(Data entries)
Segment Open

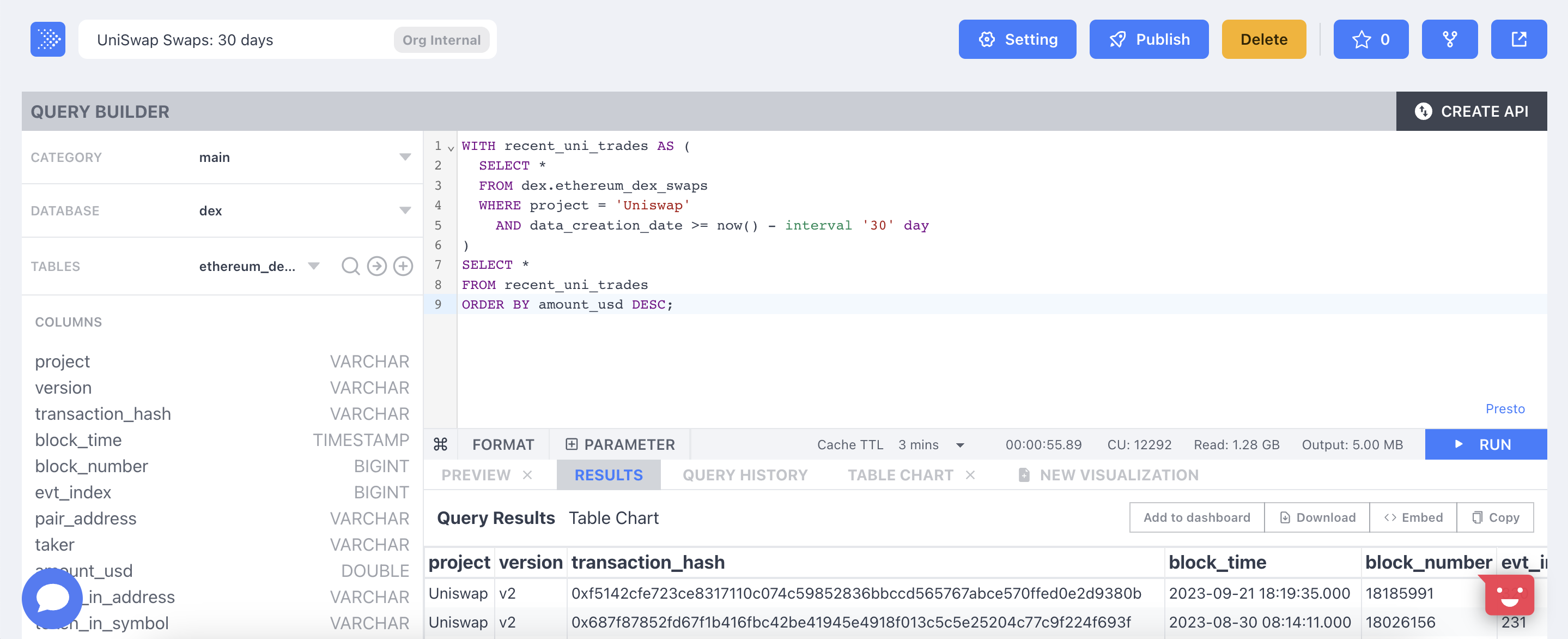Click the arrow circle icon beside tables
The image size is (1568, 639).
(x=377, y=266)
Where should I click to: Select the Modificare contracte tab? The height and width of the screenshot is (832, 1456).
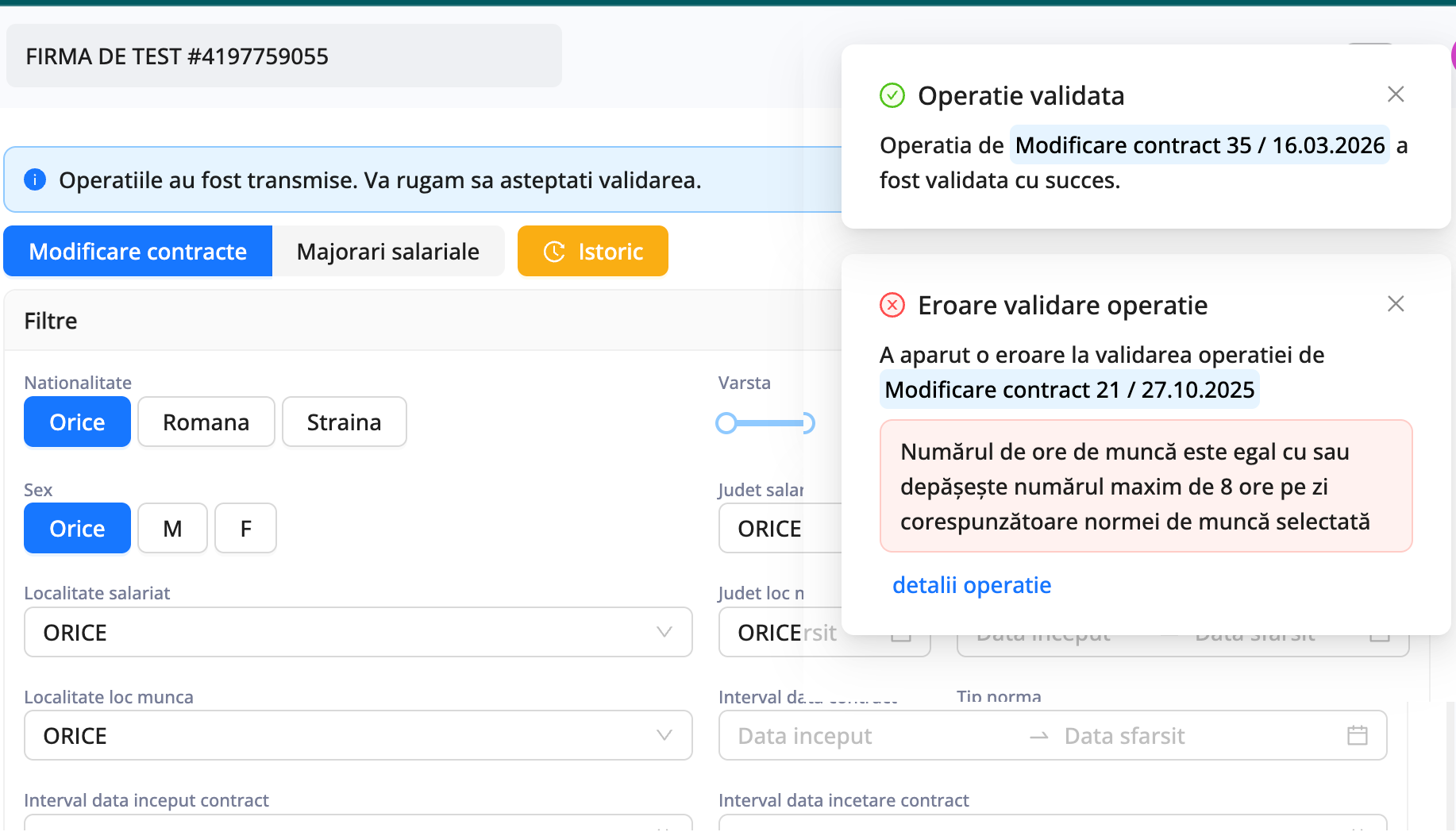(x=137, y=251)
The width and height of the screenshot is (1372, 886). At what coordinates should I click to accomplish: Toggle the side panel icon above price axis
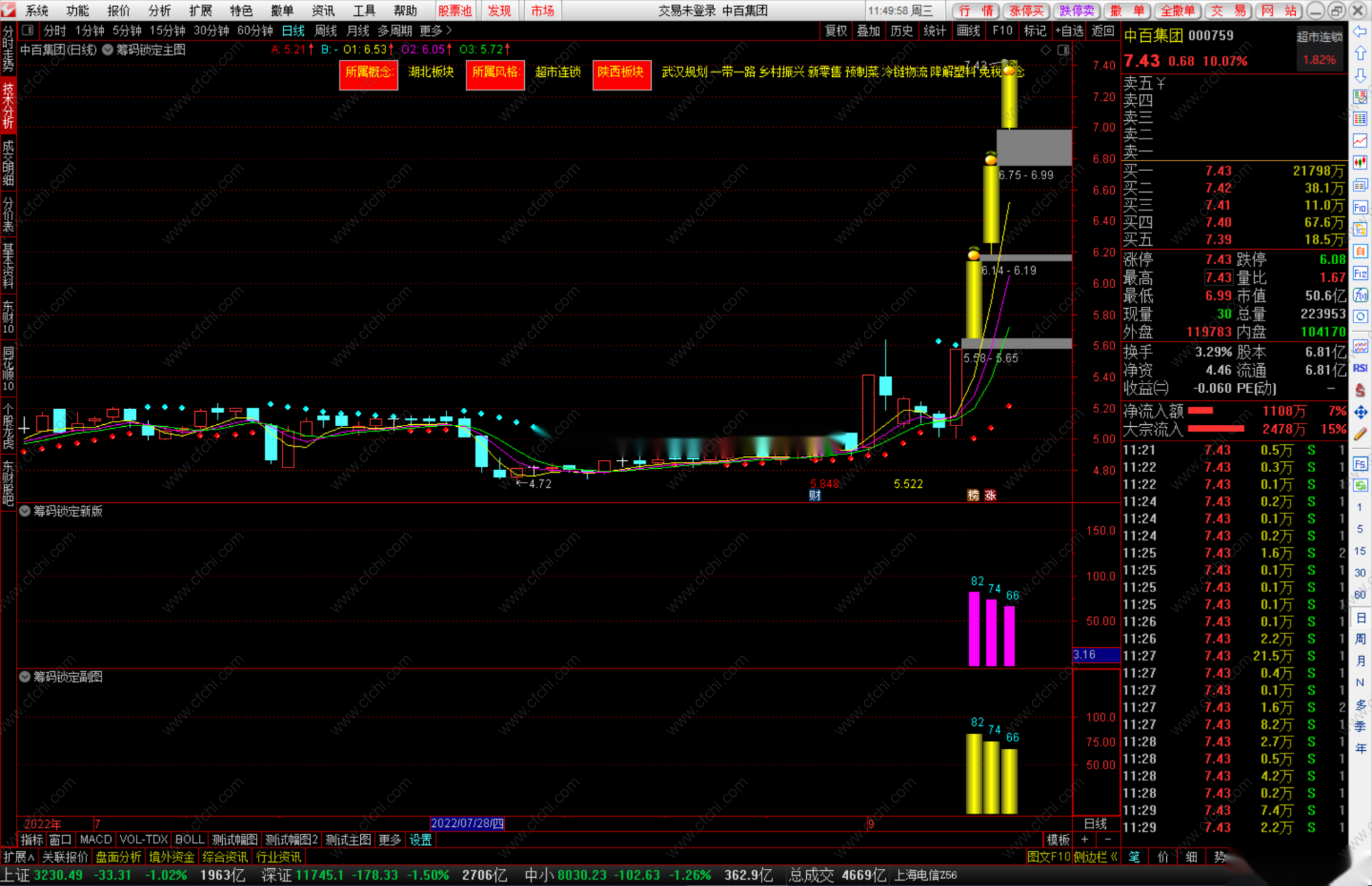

Segment Closed

TASK TO COMPLETE => Write out exactly the lines beginning with the line that holds "Where should I" and ending with the final line of the data, both ends included, without the pictures.

EXERCISE OUTPUT =>
Where should I click to: Select the Modificare contracte tab? The height and width of the screenshot is (832, 1456).
(x=137, y=251)
The width and height of the screenshot is (1372, 886). At what coordinates should I click to accomplish: Toggle the side panel icon above price axis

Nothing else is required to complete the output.